Fig.1 (a) Schematic of the Li-ion exchange process for the Na2W4O13 nanosheets. (b) Photographs of the pristine and LixNa2−xW4O13 nanosheets dispersed in DI water with a concentration of 1 mg/mL (inset: demonstration of the Tyndall effect with respect to the dispersion of Li-ion-exchanged nanosheets). (c) Sedimentation curves of the pristine LixNa2−xW4O13 nanosheets dispersed in DI water with an initial concentration of 2 mg/mL. (d) Dependence of the atomic ratio of sodium compared with that of tungsten (black) and zeta potential in DI water (red) of the LixNa2−xW4O13 nanosheets on the Li-ion exchange time. (e) XRD patterns of the pristine LixNa2−xW4O13 nanosheets. (f) TEM image of the LixNa2−xW4O13 nanosheets. (g) HRTEM and SAED images of the LixNa2−xW4O13 nanosheets |
XRD was employed to identify the crystal structure of Na2W4O13 during the Li-ion exchange process (Fig. 1(e)). There is no difference between the XRD patterns of pristine Na2W4O13 and LixNa2−xW4O13, and the diffraction peaks are consistent with those of Na2W4O13 (JCPDS: 21-1167). The morphology of these samples was explored by scanning electron microscopy (SEM) and transmission electron microscopy (TEM). Figures 1(f) and S3 show that LixNa2−xW4O13 retained its original 2D morphology. Moreover, the high-resolution transmission electron microscopy (HRTEM) and selected area electron diffraction (SEAD) images show the regular atomic arrangement and good crystallinity of the LixNa2−xW4O13 nanosheets (Fig. 1(g)). XPS was performed to investigate the oxidized state of the LixNa2−xW4O13 nanosheets. Figure S4 shows the high-resolution XPS spectrum of the W4f peak. The spin-orbit doublets in the spectrum correspond to the W4f 7/2 and W4f 5/2 peaks, which are located at 35.6 and 37.8 eV, respectively, indicating that W is at the highest oxidized state (W6+) [41].

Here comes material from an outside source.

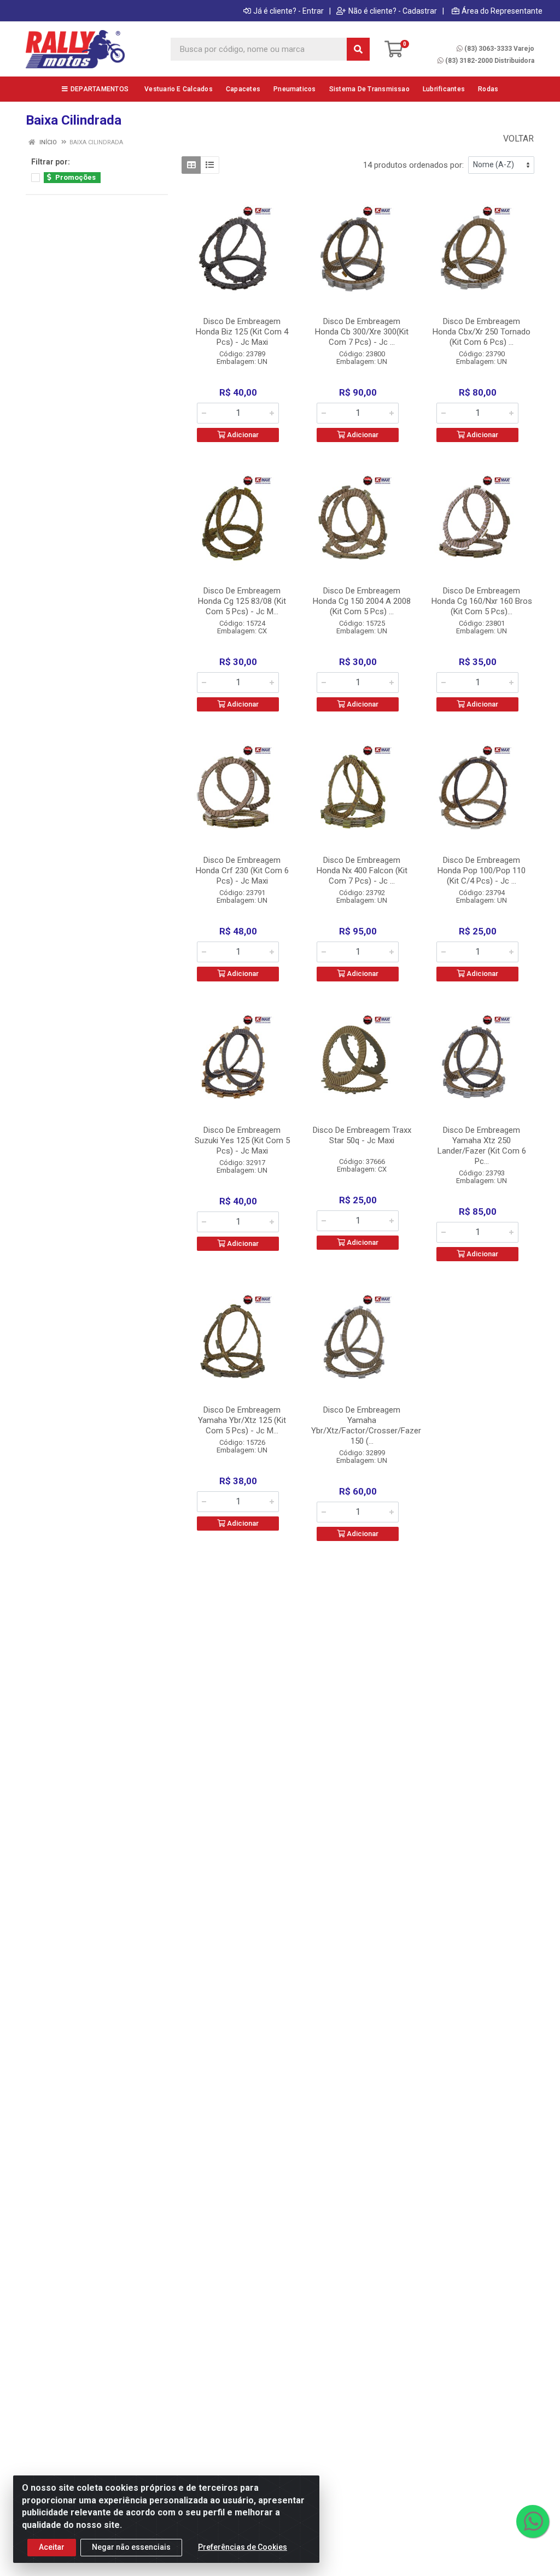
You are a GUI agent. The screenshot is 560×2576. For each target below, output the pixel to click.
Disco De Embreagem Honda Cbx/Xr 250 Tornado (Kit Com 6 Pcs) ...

3.2 Density functional theory calculations
Density functional theory (DFT) calculations were used to elucidate the improved dispersity of the Li-ion exchanged Na2W4O13 nanosheets in DI water. First, the formation energies of the stable LixNa2−xW4O13 structures were determined using the convex hull method, as implemented in the Clusters Approach to Statistical Mechanics (CASM) [42,43] package (Fig. 2(a)). Specifically, a total of 8688 symmetrically distinct LixNa2−xW4O13 structures were considered in our calculation, among which the formation energies of 175 configurations (denoted as blue solid circles in Fig. 2(a)) were obtained via DFT calculations, whereas those of the remaining 8513 configurations (denoted as black empty circles in Fig. 2(a)) were predicted using the cluster expansion (CE) method. Thus, only one stable Li-ion exchanged structure having a composition of Li1.333Na0.666W4O13 was predicted, as illustrated in Fig. 2(a). However, the lowest formation energies of different Li-ion exchanged LixNa2−xW4O13 configurations at each Li concentration were less than zero, indicating that the exchange of Na ions with Li ions in the Na2W4O13 nanosheets was energetically favorable, as demonstrated experimentally.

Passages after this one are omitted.